Scott Morrison sworn in as prime minister, meet the cabinet

Daniel McCulloch and Paul Osborne
(Australian Associated Press)


There are plenty of kangaroos in the grounds of Government House.

But Ken Wyatt has made history by being the first cabinet minister to wear a kangaroo skin to a function in the Governor-General’s official Canberra residence.

Mr Wyatt, the member for the West Australian seat of Hasluck, received a rapturous applause as he was sworn in on Wednesday as the first indigenous person to take on the Indigenous Affairs portfolio in cabinet.

The traditional kangaroo skin, called a “booka” was given to him by the Noongar people of southwest WA.

“Can I ask all those, other than His Excellency, of course, to stand to welcome the first indigenous member of cabinet … the Honourable Ken Wyatt AM, MP, as Minister for Indigenous Australians,” Prime Minister Scott Morrison said.

Mr Morrison and Deputy Prime Minister Michael McCormack were the first to be sworn in at the ceremony, accompanied by their families.

All of the frontbenchers received an Australian flag stickpin, which Mr Morrison has made a feature of his daily dress-code since taking up the Liberal leadership in August last year.

The new Morrison frontbench largely keeps key positions in place but also promotes some first-timers to new roles.
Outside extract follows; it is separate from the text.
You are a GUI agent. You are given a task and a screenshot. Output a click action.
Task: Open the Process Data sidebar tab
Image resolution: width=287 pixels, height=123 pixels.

The cabinet will include seven women.

Nationals deputy leader Bridget McKenzie will be Australia’s first female agriculture minister.

In the first post-election meeting with coalition MPs on Tuesday, Mr Morrison insisted his “hungry, committed and united” team would focus on the aspirations of ordinary Australians during their third term in power.

“They are the reason we have the opportunity and the great privilege to serve them each and every day,” he told colleagues.

“We must burn for the Australian people every single day that we have this privilege of serving them, in this party room and as a government.”

The prime minister warned his ministers there was a wealth of talent within the government’s ranks to keep the pressure on them to perform.

And he told his backbench colleagues he and his office would be accessible to them and he expected the same from his ministers.

The 46th parliament is expected to open in the first week of July.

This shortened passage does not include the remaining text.